Reduced Basis Kriging for Big Spatial Fields

TL;DR

This paper introduces a computationally efficient method for spatial prediction in large Gaussian random fields by combining fixed rank kriging with sparse matrix techniques, enabling faster processing without sacrificing accuracy.

Contribution

It develops a novel approach that enhances fixed rank kriging using restricted maximum likelihood and sparse matrices for better efficiency on big spatial datasets.

Findings

Achieves faster computation with maintained prediction accuracy.

Successfully applied to large climate datasets with excellent results.

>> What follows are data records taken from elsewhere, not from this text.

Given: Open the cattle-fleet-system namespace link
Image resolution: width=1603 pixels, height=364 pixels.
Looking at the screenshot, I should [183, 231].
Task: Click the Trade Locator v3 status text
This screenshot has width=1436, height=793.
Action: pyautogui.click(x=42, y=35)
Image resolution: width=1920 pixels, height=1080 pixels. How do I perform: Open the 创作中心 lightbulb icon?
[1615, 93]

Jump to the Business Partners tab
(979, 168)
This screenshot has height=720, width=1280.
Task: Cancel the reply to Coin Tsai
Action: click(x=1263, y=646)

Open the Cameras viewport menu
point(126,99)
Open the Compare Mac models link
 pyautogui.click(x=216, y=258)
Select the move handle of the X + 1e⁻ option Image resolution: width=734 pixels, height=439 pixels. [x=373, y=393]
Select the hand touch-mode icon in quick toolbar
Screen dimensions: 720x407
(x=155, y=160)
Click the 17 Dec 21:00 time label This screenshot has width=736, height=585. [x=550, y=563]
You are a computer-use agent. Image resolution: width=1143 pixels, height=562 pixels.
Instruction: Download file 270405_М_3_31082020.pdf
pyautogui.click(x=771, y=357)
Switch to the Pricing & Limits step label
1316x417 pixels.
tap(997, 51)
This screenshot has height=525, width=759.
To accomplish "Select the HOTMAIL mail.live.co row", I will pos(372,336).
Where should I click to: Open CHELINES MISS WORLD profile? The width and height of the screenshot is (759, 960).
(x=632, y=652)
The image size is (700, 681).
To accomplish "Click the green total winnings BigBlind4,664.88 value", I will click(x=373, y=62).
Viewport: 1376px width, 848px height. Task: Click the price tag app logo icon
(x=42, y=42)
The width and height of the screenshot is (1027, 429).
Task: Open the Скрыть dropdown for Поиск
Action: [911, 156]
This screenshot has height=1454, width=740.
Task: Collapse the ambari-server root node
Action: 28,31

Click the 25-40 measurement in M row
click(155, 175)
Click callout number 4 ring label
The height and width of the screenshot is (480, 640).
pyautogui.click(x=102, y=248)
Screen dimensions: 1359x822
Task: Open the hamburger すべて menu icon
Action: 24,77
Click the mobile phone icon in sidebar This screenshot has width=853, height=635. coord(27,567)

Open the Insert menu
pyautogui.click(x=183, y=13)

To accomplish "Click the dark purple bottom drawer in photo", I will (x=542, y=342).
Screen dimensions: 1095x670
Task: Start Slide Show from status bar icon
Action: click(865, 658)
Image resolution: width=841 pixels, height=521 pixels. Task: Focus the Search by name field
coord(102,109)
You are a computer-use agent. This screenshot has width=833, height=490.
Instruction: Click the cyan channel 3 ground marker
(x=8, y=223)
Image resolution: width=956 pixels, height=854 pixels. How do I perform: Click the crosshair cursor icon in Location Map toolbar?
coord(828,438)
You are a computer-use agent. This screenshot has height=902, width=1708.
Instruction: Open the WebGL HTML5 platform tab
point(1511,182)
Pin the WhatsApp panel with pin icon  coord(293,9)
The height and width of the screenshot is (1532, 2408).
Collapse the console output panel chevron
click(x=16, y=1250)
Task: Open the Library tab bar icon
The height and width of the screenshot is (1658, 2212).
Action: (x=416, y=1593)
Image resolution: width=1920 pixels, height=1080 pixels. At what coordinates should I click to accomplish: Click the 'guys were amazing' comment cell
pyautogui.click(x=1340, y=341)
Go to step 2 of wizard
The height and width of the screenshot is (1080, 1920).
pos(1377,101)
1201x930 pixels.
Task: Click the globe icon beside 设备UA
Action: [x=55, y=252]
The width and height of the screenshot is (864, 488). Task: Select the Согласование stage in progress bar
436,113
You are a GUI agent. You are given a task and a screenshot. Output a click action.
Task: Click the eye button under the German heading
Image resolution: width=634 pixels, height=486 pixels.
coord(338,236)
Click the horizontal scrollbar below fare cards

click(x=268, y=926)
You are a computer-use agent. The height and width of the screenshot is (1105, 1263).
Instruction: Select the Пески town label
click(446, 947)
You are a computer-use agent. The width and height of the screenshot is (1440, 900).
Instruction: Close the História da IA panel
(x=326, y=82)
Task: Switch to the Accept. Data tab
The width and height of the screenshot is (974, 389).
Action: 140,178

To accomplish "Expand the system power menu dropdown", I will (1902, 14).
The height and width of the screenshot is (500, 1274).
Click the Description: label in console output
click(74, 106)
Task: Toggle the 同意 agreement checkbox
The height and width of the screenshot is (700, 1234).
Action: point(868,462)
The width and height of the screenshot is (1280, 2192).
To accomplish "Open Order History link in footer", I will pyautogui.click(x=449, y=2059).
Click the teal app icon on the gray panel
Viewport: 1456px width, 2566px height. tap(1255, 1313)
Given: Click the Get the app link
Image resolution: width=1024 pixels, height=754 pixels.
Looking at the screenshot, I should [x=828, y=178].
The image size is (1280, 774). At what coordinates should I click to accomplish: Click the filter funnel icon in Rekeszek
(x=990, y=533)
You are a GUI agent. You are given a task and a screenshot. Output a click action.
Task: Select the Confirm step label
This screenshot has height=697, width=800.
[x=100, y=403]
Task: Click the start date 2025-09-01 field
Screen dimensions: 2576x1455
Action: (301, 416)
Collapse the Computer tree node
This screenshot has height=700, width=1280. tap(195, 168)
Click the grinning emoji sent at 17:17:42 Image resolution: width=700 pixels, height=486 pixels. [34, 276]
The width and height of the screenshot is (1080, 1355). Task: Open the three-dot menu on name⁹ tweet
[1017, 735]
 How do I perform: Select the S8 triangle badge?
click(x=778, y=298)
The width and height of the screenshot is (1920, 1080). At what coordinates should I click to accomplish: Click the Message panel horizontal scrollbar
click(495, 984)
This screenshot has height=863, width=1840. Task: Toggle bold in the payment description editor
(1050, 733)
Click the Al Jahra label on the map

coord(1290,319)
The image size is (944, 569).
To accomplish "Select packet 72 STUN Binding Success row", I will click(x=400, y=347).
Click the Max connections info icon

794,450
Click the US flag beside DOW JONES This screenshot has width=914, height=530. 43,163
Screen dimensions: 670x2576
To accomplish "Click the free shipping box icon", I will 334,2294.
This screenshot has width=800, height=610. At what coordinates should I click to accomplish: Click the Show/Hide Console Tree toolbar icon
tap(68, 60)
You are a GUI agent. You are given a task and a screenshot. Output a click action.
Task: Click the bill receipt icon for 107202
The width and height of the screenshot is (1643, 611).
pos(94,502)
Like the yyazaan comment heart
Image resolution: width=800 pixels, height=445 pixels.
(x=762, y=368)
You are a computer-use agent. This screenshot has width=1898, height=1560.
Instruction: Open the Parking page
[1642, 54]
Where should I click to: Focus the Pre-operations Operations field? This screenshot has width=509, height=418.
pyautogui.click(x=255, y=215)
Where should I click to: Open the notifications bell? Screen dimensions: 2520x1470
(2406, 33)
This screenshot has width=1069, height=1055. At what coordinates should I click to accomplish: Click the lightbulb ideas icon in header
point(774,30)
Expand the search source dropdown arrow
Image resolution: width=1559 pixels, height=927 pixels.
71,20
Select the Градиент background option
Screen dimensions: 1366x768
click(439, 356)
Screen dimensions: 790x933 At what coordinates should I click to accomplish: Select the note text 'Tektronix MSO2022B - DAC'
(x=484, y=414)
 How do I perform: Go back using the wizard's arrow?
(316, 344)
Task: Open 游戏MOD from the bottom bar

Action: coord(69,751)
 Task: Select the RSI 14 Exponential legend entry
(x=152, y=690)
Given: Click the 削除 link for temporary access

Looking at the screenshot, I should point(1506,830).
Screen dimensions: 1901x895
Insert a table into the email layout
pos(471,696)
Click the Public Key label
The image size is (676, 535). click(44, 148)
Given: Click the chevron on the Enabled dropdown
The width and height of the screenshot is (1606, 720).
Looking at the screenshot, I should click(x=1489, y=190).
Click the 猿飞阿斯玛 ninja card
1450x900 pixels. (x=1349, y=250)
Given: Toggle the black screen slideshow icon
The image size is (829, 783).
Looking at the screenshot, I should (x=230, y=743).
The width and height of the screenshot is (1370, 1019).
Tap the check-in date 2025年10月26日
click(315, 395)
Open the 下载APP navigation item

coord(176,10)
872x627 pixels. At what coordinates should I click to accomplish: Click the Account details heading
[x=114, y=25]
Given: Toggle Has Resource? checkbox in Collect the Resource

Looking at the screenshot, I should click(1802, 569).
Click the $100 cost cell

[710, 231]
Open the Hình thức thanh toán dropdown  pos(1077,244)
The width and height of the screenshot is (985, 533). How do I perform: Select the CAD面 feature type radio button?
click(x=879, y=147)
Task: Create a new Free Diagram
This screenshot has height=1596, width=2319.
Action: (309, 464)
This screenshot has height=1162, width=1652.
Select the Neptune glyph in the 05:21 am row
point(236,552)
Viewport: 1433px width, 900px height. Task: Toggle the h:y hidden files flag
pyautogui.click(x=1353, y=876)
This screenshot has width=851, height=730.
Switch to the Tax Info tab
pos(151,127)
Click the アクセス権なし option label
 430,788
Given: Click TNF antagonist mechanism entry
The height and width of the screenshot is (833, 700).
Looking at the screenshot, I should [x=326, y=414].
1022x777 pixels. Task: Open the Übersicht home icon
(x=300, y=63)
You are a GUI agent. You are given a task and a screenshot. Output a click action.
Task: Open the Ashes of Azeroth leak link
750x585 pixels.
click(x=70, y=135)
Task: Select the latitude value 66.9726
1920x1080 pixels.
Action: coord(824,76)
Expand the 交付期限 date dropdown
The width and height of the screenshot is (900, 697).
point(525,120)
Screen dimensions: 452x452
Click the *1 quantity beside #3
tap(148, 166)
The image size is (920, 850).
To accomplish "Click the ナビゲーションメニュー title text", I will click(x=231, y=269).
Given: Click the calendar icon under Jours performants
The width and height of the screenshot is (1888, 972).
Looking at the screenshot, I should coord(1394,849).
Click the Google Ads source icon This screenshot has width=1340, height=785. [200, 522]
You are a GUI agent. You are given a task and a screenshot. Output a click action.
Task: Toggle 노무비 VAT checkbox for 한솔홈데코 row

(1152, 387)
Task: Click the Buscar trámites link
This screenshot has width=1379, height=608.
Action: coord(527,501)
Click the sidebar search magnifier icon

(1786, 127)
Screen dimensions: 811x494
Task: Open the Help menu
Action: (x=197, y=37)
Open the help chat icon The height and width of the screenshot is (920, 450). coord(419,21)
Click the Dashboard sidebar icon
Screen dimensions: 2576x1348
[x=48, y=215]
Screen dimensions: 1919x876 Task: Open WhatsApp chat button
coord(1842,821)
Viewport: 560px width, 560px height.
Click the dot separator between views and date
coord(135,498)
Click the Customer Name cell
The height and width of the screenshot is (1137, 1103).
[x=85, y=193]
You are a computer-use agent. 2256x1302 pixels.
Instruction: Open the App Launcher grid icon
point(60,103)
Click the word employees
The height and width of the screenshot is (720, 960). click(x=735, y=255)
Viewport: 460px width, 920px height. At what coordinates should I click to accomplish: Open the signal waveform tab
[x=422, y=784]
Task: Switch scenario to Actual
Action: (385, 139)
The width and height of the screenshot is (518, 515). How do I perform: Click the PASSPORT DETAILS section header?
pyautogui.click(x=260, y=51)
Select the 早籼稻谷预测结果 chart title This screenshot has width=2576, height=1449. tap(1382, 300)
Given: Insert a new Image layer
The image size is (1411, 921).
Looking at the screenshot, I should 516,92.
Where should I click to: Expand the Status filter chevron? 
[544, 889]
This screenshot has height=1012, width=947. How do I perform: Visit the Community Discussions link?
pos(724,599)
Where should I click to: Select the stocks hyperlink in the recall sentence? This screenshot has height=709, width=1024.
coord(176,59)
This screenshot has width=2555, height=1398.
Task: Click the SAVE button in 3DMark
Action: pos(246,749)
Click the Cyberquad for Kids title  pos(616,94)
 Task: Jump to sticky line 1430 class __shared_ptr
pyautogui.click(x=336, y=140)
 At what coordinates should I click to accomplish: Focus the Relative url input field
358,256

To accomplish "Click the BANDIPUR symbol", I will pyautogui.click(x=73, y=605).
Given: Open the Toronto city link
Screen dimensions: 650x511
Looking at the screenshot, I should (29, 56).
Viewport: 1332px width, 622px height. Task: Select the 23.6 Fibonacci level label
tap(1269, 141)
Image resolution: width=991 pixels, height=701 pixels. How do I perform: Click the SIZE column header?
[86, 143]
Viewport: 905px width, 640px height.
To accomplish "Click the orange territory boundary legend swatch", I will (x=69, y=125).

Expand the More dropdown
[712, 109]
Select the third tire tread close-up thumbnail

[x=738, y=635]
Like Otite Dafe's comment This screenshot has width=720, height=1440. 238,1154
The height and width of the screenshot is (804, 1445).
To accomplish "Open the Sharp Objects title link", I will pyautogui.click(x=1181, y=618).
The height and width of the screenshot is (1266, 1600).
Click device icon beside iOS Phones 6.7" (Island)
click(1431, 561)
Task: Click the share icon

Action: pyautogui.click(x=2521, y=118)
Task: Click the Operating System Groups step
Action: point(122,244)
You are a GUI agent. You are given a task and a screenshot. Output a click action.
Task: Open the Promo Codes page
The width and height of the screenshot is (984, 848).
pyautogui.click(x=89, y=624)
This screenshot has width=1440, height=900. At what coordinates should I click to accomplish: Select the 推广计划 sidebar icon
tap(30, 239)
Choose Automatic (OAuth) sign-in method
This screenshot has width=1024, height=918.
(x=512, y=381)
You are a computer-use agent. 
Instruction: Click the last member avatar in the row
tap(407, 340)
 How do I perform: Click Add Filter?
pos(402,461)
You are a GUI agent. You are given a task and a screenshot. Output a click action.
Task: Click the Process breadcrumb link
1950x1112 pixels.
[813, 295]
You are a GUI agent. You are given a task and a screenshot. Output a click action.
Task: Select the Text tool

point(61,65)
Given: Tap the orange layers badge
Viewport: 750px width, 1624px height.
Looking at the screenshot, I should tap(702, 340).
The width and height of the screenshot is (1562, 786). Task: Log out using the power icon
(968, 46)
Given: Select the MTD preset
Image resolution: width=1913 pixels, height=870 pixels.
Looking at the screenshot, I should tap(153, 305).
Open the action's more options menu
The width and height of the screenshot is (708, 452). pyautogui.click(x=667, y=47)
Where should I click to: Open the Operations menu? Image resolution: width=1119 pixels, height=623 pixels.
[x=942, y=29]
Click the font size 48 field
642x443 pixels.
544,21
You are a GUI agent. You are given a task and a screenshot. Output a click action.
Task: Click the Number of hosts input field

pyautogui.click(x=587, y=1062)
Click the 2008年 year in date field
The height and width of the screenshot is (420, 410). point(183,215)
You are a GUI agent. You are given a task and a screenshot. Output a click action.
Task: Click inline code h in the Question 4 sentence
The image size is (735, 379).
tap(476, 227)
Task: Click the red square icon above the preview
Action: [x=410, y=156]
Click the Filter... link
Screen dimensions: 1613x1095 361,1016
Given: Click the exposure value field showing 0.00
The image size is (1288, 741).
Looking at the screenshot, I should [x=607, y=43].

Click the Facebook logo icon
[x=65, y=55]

Provides a scalable solution for spatial prediction in big data contexts.

Abstract

In spatial statistics, a common method for prediction over a Gaussian random field (GRF) is maximum likelihood estimation combined with kriging. For massive data sets, kriging is computationally intensive, both in terms of CPU time and memory, and so fixed rank kriging has been proposed as a solution. The method however still involves operations on large matrices, so we develop an alteration to this method by utilizing the approximations made in fixed rank kriging combined with restricted maximum likelihood estimation and sparse matrix methodology. Experiments show that our methodology can provide additional gains in computational efficiency over fixed-rank kriging without loss of accuracy in prediction. The methodology is applied to climate data archived by the United States National Climate Data Center, with very good results.